Ivan Matulić’s grandson nibbled at his scone and sipped his tea. History had never, he said, meant much to him, for, after all, he had grown up in a time with no history, in a country without a history, on a continent where study was more and more often seen as assembling fragments; there was no interest in the past, only in the present and, possibly, the future, since the past, history, could exist only as continuity, as a totality in which everything, whether a person wanted this or not, was interconnected. For that matter, said Ivan Matulić’s grandson, it was not historical quandaries that had prompted him to give up on the idea of going to the Croatian front but that one night in the middle of Calgary he saw a group of young men of Croatian descent beating up two young Serbian men, and while the shouts and groans climbed skyward and blood gushed down shirts and trousers, he hid in the shadow of a garbage container and vomited, holding his own forehead with his left hand the way his mother had held him long ago when he was small. When the sirens of police cars wailed, he fled with the others. Then he understood, he said, that he was not meant for war but for peace, and this momentarily renewed his faith in his shaken sense of belonging to Canada, though soon he lost it again. The passion with which he embarked on exploring his Croatian heritage surprised everyone — himself and his parents included. His father made no secret of his joy when he started taking an interest in the news, asking for explanations, taking an eager part in collecting financial and material support for Croatian refugees, and especially when he asked his father to speak with him every day for at least an hour in Croatian.
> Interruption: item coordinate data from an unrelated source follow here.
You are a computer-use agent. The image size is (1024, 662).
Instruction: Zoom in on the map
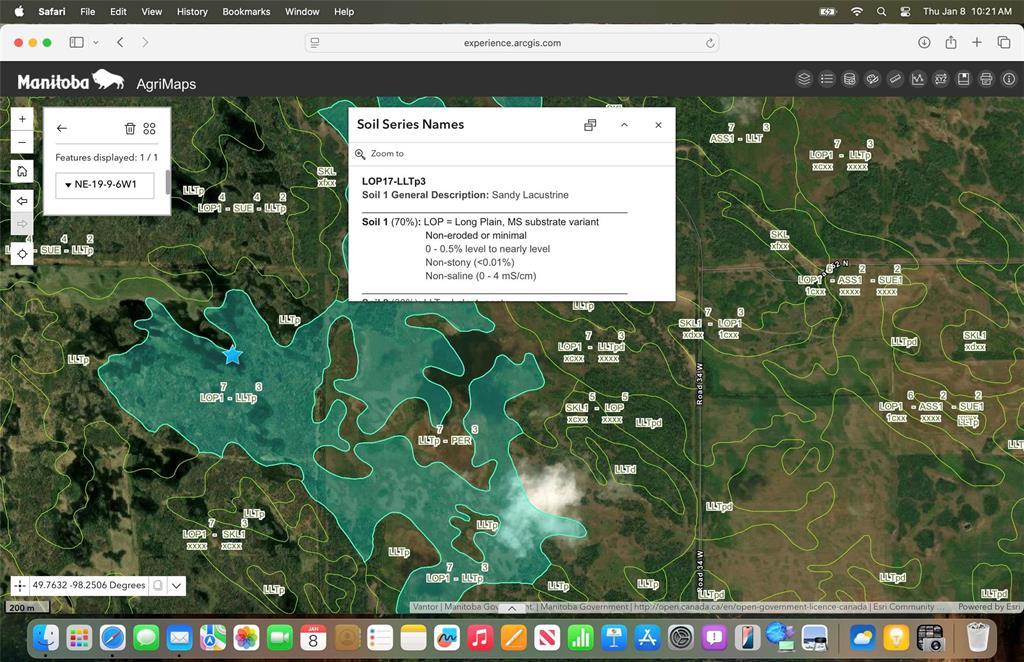[x=22, y=118]
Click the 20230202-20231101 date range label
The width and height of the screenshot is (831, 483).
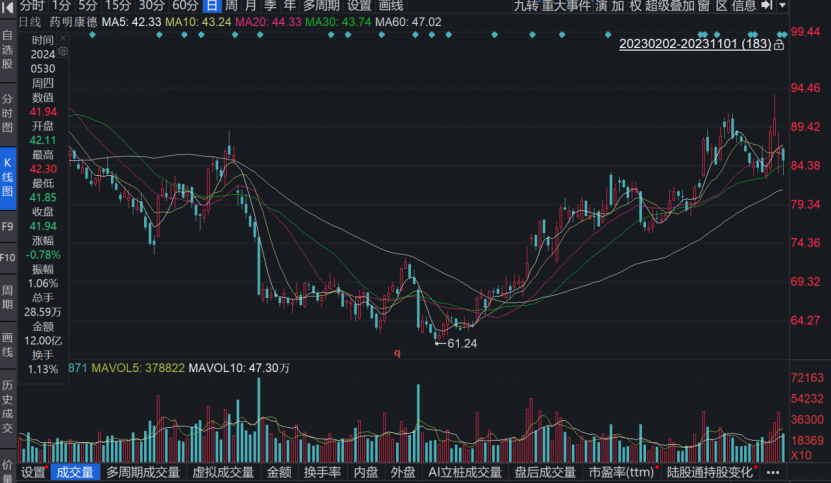[x=695, y=44]
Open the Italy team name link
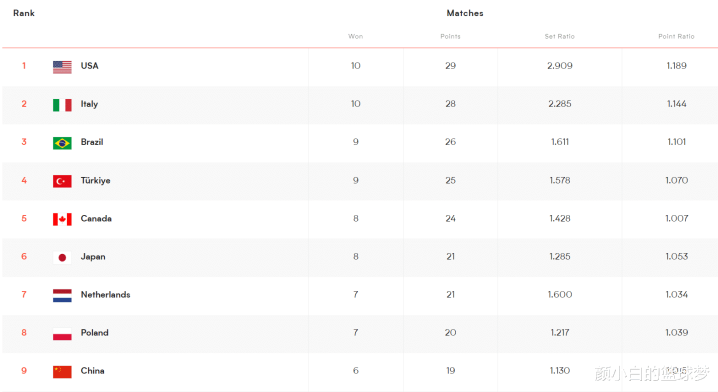This screenshot has height=392, width=718. [89, 104]
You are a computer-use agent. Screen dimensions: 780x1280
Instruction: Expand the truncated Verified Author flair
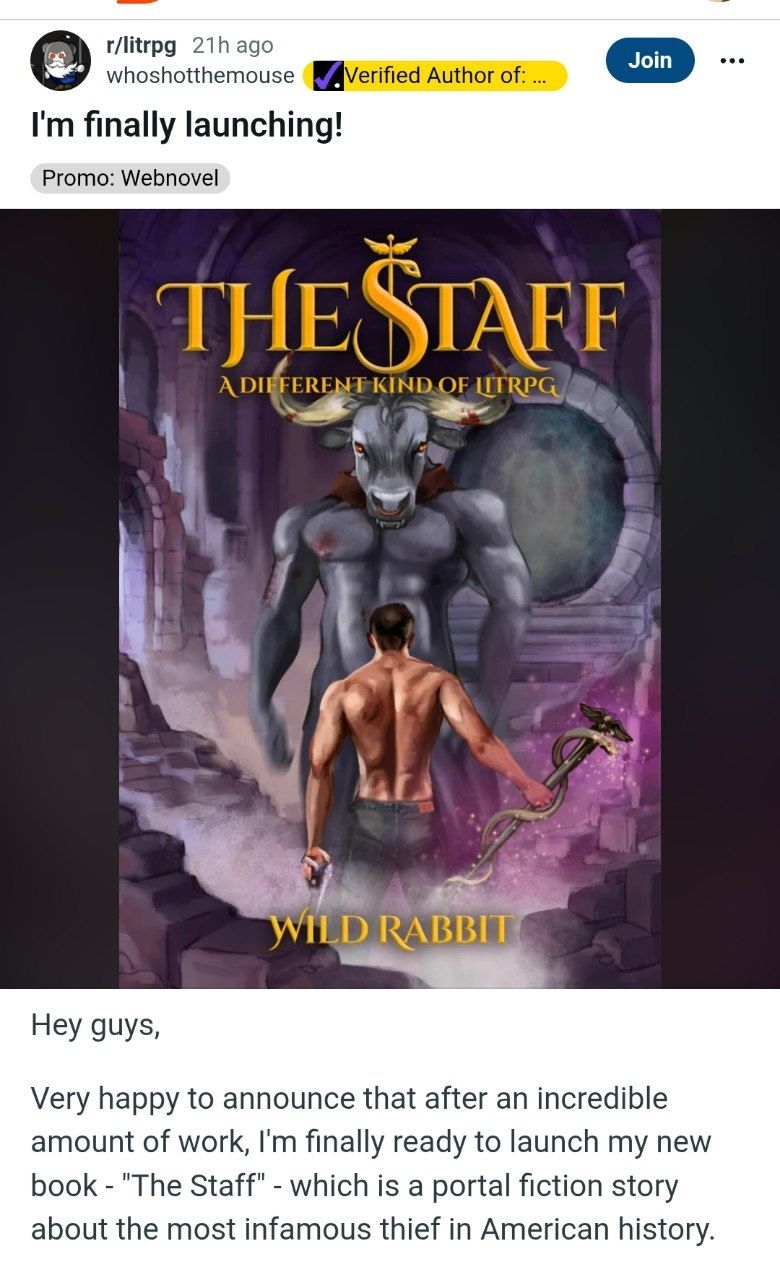click(435, 76)
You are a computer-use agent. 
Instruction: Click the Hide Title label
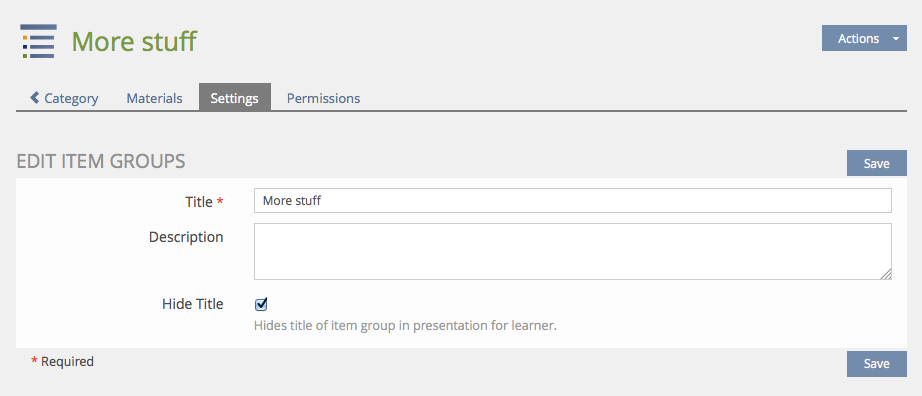coord(193,304)
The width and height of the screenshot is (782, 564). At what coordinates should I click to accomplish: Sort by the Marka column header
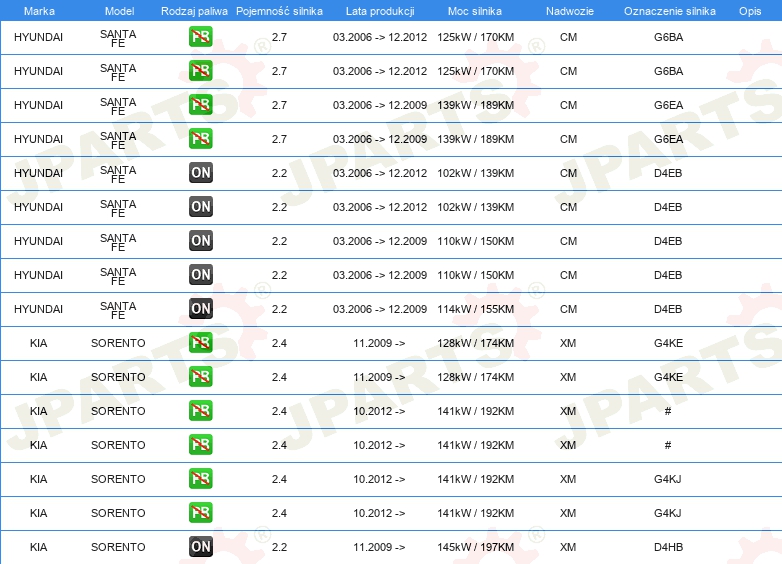[x=38, y=10]
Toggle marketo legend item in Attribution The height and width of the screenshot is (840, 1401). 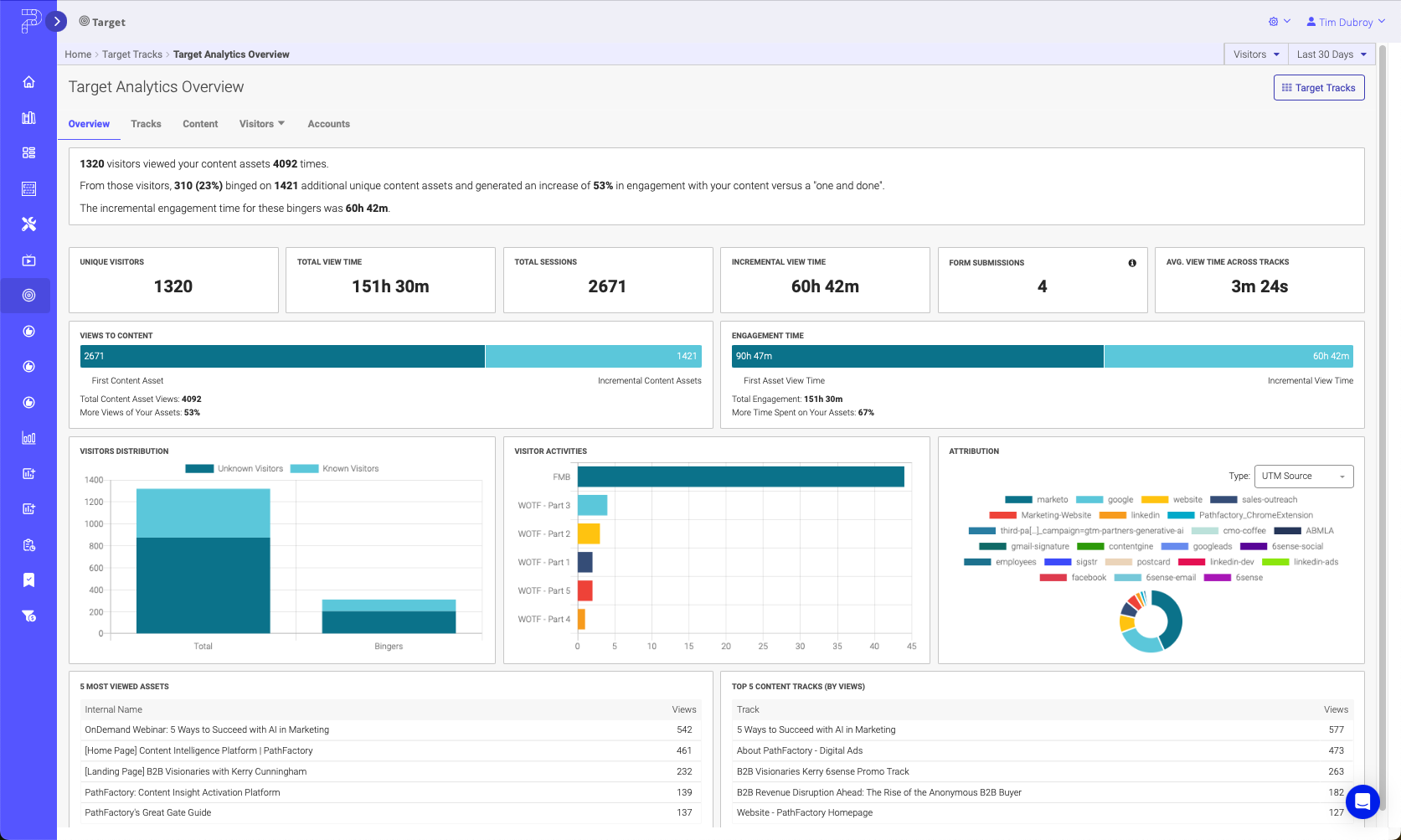tap(1037, 500)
He felt elated — there was no reason to hide it — at the thought that the thousand-year-old Croatian dream was finally coming true, just as he felt hatred, he said, for all those who stood in the way of that dream. Now he was ashamed of this, but then, he said, then it was a blindness that let him see nothing else. His life became an obsession with the idea that after spending years in the absence of history, he should be where history was happening, even if it wasn’t on the front lines, at the very front, but somewhere in the rear, for he knew, he said, that history was written in many places at once, and that each of these was every bit as important, regardless of whether all the events would make it into the history books and regardless of what they would leave out. And so it was, in the fall of 1994, that he found himself in Zagreb. Only two months later, however, frustrated by his desk job and the constant refusal of his superiors to send him into the field, he quit. By then he had contacted relatives in Osijek and Split, and all he wanted, he said, was to be closer to the country and the people who, he was convinced, were making him a happier and better man than he had ever been before. He was not blind, he said, and he wouldn’t want us to think he had never noticed certain negative things going on in politics and culture, but he was inclined to embrace the position espoused by one of the Croatian officials when he was still working and taking part in meetings with representatives of the government. When a democracy is young, said the official, the pills are bitter. This was, in fact, said in response to accusations from the opposition that the government had introduced near-blanket censorship.